Clinical photo of case 1 at the age of 21 years, 3 years post–Medpor implant, genioplasty, and lipofilling.

Case 2

A 15-year-old woman known with UCM was referred to the Erasmus Medical Center for correction of her facial asymmetry. She had a right-sided Pruzansky–Kaban III mandible. The correction of the asymmetry at another medical center included mandibular DO, reconstruction of the right mandibular condyle with a costochondral rib graft, a Le Fort I osteotomy combined with DO of the mandible, and a coronoidectomy on the right side.

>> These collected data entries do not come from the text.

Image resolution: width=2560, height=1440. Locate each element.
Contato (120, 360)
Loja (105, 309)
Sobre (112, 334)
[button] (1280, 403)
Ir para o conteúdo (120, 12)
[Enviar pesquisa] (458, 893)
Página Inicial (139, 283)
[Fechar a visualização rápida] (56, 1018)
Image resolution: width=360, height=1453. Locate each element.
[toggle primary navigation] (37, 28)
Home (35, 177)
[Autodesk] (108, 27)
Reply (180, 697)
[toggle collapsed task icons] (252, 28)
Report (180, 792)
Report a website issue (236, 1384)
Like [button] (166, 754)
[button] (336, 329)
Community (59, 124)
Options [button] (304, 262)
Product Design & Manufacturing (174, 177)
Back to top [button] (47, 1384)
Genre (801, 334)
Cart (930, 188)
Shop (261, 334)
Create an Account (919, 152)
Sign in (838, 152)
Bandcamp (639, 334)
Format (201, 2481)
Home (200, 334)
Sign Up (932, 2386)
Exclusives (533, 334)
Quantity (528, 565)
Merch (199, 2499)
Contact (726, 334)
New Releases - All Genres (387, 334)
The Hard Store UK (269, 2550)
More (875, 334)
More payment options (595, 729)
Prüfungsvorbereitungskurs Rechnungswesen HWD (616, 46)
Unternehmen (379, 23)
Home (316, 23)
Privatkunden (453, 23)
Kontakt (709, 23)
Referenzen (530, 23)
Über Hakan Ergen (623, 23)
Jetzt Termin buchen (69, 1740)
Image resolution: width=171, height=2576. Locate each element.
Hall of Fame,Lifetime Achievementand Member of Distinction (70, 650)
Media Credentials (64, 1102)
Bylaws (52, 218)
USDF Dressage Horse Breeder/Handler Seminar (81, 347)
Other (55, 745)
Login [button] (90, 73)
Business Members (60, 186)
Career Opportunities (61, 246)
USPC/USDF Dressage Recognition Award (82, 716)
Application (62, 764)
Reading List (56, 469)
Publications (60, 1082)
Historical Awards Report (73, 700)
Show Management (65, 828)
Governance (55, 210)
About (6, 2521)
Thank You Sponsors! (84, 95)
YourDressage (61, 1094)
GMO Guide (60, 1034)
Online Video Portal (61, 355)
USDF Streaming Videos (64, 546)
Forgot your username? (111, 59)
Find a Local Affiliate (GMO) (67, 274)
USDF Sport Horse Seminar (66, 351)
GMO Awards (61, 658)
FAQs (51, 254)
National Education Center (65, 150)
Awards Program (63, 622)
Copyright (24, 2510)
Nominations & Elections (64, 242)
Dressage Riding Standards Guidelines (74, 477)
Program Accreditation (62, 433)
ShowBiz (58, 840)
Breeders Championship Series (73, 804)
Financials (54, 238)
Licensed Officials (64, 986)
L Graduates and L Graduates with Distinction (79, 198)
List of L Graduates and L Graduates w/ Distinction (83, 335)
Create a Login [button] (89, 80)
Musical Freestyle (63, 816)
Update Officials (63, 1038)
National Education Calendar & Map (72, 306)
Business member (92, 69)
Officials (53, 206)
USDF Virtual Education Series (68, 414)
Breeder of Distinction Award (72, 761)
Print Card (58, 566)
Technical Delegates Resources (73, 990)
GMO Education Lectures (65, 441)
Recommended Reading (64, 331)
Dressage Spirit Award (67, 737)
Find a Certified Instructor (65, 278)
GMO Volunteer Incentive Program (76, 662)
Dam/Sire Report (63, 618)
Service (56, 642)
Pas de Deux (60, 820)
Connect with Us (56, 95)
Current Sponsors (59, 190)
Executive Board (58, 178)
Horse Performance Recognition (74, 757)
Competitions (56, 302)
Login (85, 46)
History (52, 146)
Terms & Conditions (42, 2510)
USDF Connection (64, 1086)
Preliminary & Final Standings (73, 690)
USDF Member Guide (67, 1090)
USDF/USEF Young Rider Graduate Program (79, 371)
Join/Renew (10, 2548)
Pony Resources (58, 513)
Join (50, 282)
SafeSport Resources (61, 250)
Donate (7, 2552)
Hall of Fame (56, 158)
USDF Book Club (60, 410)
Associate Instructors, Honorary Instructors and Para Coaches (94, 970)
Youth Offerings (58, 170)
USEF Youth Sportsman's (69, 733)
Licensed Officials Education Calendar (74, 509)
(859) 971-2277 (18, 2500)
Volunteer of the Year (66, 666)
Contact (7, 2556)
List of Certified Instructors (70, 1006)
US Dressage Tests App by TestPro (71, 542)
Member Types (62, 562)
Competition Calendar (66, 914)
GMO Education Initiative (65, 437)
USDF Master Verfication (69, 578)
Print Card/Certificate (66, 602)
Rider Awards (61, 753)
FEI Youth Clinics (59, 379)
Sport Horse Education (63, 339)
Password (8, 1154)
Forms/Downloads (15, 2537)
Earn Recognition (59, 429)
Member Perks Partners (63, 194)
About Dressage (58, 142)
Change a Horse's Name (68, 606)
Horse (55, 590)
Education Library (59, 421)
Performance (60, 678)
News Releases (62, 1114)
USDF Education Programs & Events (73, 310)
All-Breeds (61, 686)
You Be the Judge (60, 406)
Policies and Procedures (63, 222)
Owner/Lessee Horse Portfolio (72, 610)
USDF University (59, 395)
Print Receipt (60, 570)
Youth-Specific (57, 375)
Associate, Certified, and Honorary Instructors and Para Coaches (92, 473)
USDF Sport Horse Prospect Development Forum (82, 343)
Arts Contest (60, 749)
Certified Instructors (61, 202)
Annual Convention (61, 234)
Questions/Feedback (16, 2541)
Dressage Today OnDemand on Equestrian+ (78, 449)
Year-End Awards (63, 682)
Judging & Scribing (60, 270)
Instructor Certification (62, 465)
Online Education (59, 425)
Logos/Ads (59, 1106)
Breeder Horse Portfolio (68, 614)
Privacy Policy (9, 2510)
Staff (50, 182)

At Erasmus Medical Center, another Le Fort I osteotomy in combination with DO of the right mandible was performed to improve the occlusion and further correct the asymmetry. After these procedures, the bone and soft-tissue volume of the mandible and cheek on the affected side remained insufficient (Fig. 4). At the age of 17 years, the patient desired correction of the residual facial asymmetry. 3D CT scans were obtained and subsequently, the PEEK implant was designed and fabricated at the manufacturer's facility. The placement of the PEEK implant was uneventful. It was placed via an intraoral approach on the mandibular corpus and secured with three Synthes screws. The soft tissue was closed with Ethilon. The patient received perioperative antibiotics. The surgery improved the symmetry and support of the lower lip; however, the soft-tissue volume of the right side was still not equal to the left (Fig. 5). We discussed lipofilling with the patient; however, she was satisfied with the result and thus no further surgery was performed (Fig. 6). At the end of follow-up at 32 months, no complications were reported.

Fig. 4.

Fig. 4

Clinical photo of case 2 at the age of 15 years, postdistraction.

Fig. 5.

Fig. 5

Clinical photo of case 2 at the age of 17 years, 1 month post–PEEK implant.

Fig. 6.

Fig. 6

Clinical photo of case 2 at the age of 19 years, 2 years post–PEEK implant.

Discussion

Patients with UCM mainly have a unilaterally underdeveloped mandible, deviating toward the affected side. Following skeletal correction of the asymmetry, both the bone volume of the mandibular ramus and the soft-tissue volume often remain insufficient and facial asymmetry stays disturbingly evident. The ideal material to correct a bony defect is the use of another “hard” material that does not resorb, as replacing “like-with-like” gives the best aesthetic result. Therefore, we chose to correct the hard-tissue deficits with alloplastic implants in both patients. Facial remodeling with alloplastic material has a low incidence of complications in general. A drawback of alloplastic implants is the potential of postoperative infection, which can eventually lead to failure of the implant. In our patients, both implants were placed through an intraorally approach, leading to a better aesthetic result due to the absence of a submandibular scar. No major complications were reported after 57 and 32 months, respectively. The biggest advantage of using biomaterial over bone graft (or other autologous material) is that a perfect anatomical fit can be achieved with preoperative planning.11 12 Furthermore, biomaterial does not resorb over time, which aids stability and gives good aesthetic results.10 12 These two cases show a good aesthetic outcome with the use of patient-specific implants (either Medpor or PEEK) in the correction of facial asymmetry. The surgeon had no personal preference for Medpor or PEEK. A major disadvantage of these patient-specific implants is that they are expensive which may cause difficulties for the insurance companies or for the patients if they have to pay for the implants themselves.

Our experience has shown that both patient-specific PEEK and Medpor implants can provide good results in the correction of the residual hard-tissue facial asymmetry in UCM patients.